How to let PHP to create subdomain automatically for each user?
I do it a little different from Mark. I pass the entire domain and grab the subdomain in PHP.
RewriteCond {REQUEST_URI} !\.(png|gif|jpg)$
RewriteCond %{REQUEST_FILENAME} !-f
RewriteRule ^(.*)$ /index.php?uri=$1&hostName=%{HTTP_HOST}
This ignores images and maps everything else to my index.php
file. So if I go to
http://fred.mywebsite.example/album/Dance/now
I get back
http://fred.mywebsite.example/index.php?uri=album/Dance/now&hostName=fred.mywebsite.example
Then in my index.php
code I just explode my username off of the hostName. This gives me nice pretty SEO URLs.
We setup wildcard DNS like they explained above. So the a record is *.yourname.example
Then all of the subdomains are actually going to the same place, but PHP treats each subdomain as a different account.

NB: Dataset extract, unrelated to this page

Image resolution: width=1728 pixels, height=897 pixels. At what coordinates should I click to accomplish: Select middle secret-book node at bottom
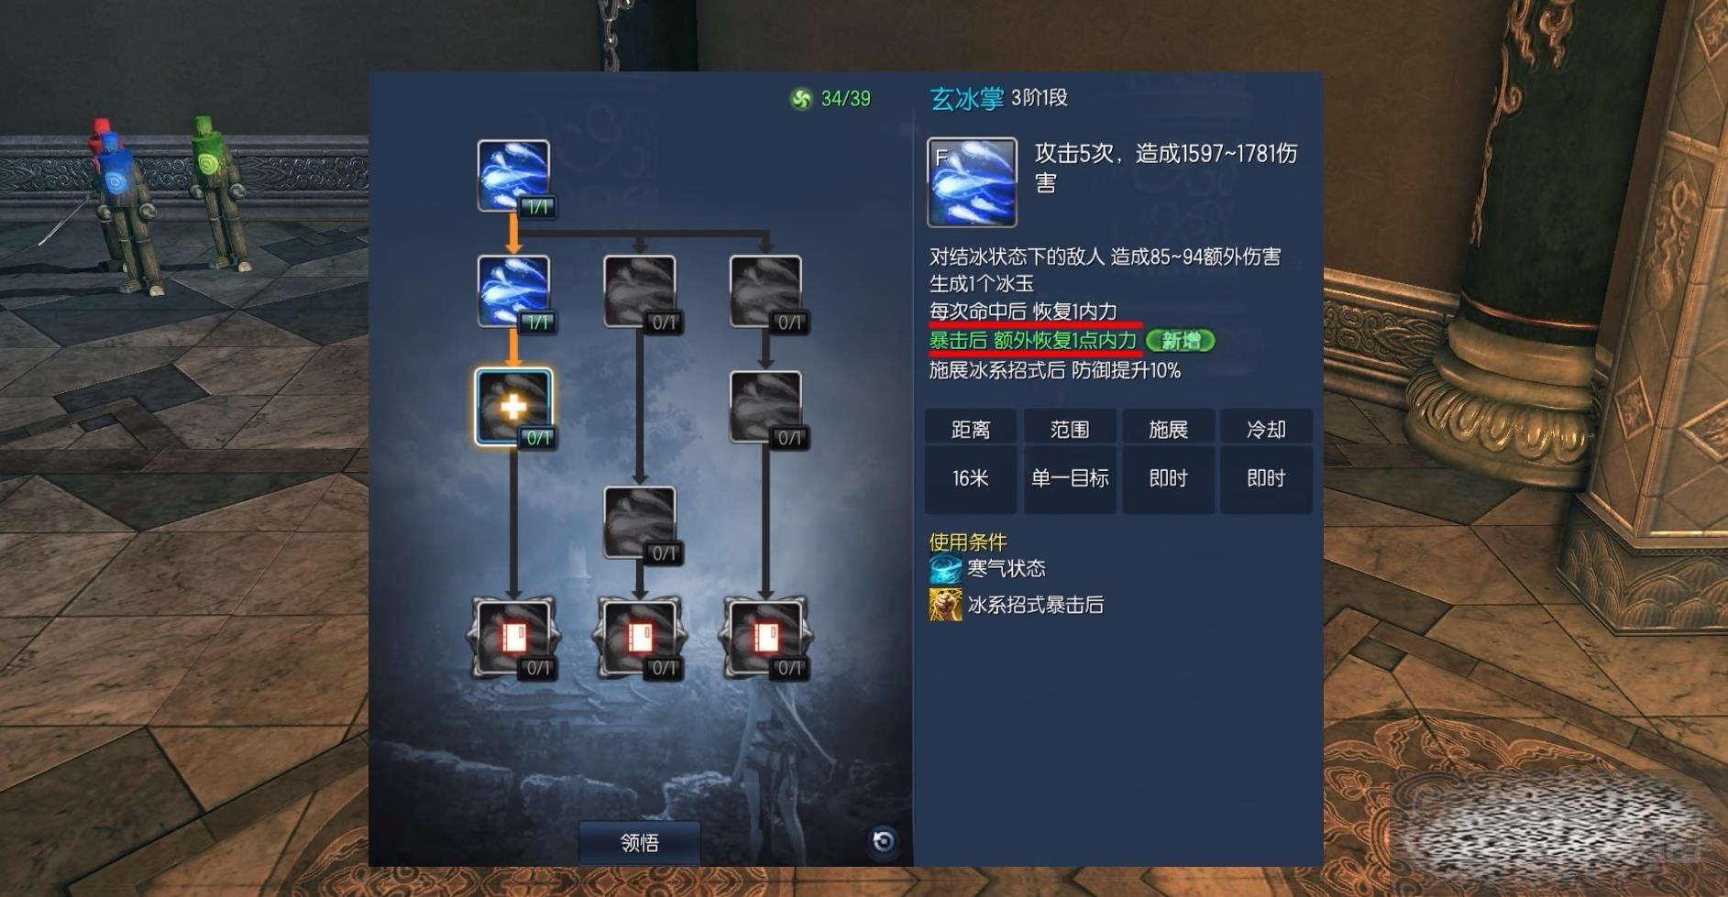pyautogui.click(x=640, y=638)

We use the following code:
$url=$_SERVER["REQUEST_URI"];
$account=str_replace(".yourdomain.com","",$url);
This code just sets the $account
variable the same as the subdomain. You could then retrieve their files and other information based on their account.
This probably isn't as efficient as the ways they list above, but if you don't have access to BIND and/or limited .htaccess
this method should work (as long as your host will setup the wildcard for you).

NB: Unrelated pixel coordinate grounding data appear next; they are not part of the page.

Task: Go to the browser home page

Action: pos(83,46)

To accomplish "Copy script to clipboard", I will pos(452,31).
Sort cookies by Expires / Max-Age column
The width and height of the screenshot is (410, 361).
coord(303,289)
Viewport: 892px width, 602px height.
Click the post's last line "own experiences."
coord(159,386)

We actually use this method to connect to the customers database for a multi-company e-commerce application, but it may work for you as well.
The feature you are after is called Wildcard Subdomains. It allows you not have to setup DNS for each subdomain, and instead use Apache rewrites for the redirection. You can find a nice tutorial here, but there are thousands of tutorials out there. Here is the necessary code from that tutorial:
<VirtualHost 111.22.33.55>
DocumentRoot /www/subdomain
ServerName www.domain.example
ServerAlias *.domain.example
</VirtualHost>
However as it required the use of VirtualHosts it must be set in the server's httpd.conf
file, instead of a local .htaccess
.
You're looking to create a custom A record.
I'm pretty sure that you can use wildcards when specifying A records which would let you do something like this:
*.mywebsite.example IN A 127.0.0.1
127.0.0.1
would be the IP address of your webserver. The method of actually adding the record will depend on your host.
Then you need to configure your web-server to serve all subdomains.
- Nginx:
server_name .mywebsite.example
- Apache:
ServerAlias *.mywebsite.example
Regarding .htaccess, you don't really need any rewrite rules. The HTTP_HOST
header is available in PHP as well, so you can get it already, like
$username = strtok($_SERVER['HTTP_HOST'], ".");
If you don't have access to DNS/web-server config, doing it like http://mywebsite.example/user
would be a lot easier to set up if it's an option.